To connect a knowledge graph to Elasticsearch for semantic retrieval, you typically use a specialized connector—such as the GraphDB Elasticsearch Connector—to synchronize RDF data into Elasticsearch indices at the entity level. This process involves mapping RDF property chains to Elasticsearch fields via SPARQL configuration, allowing the graph's structured relationships to be indexed alongside full-text content. For true semantic retrieval, you can leverage vector search by integrating an embedding model within the connector, which transforms graph entities into vector representations stored in Elasticsearch for similarity-based discovery. Once connected, you can perform hybrid queries that combine Elasticsearch's high-speed faceted search and vector similarity with the knowledge graph's complex reasoning capabilities through SPARQL, ensuring that retrieval is both contextually aware and semantically precise.

AI systems hallucinate when documents are too long primarily because of their probabilistic nature and the limitations of their context windows, which cause them to lose track of nuanced information in "lengthy interactions." When documents exceed a model's effective processing range, the system may fail to distinguish between relevant and irrelevant details, leading it to fill information gaps with statistical "guesses" or fabrications that sound plausible but lack factual grounding.

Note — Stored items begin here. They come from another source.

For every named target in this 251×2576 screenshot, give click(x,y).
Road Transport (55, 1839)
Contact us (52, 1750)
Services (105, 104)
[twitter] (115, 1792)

This problem is often exacerbated by standard retrieval-augmented generation (RAG) methods that break long documents into arbitrary text chunks; this fragmentation strips away the structural and relational context necessary for the AI to understand the document as a whole, resulting in "context rot" where the model relies on patterns rather than verified facts.

RDF (Resource Description Framework) is a W3C-standardized graph data model that represents information as "triples"—structured statements consisting of a subject, predicate, and object. This framework provides the foundational structure for modern knowledge graphs, enabling disparate data sources to be integrated into a machine-readable network of interlinked concepts with formal semantics. In AI knowledge retrieval, specifically for systems like Retrieval-Augmented Generation (RAG), RDF-based knowledge graphs serve as a deterministic "ground truth" that complements probabilistic methods like vector search. By leveraging the explicit relationships and automated reasoning capabilities inherent in RDF, AI systems can retrieve highly precise, semantically accurate context, which improves the reliability and explainability of generated responses.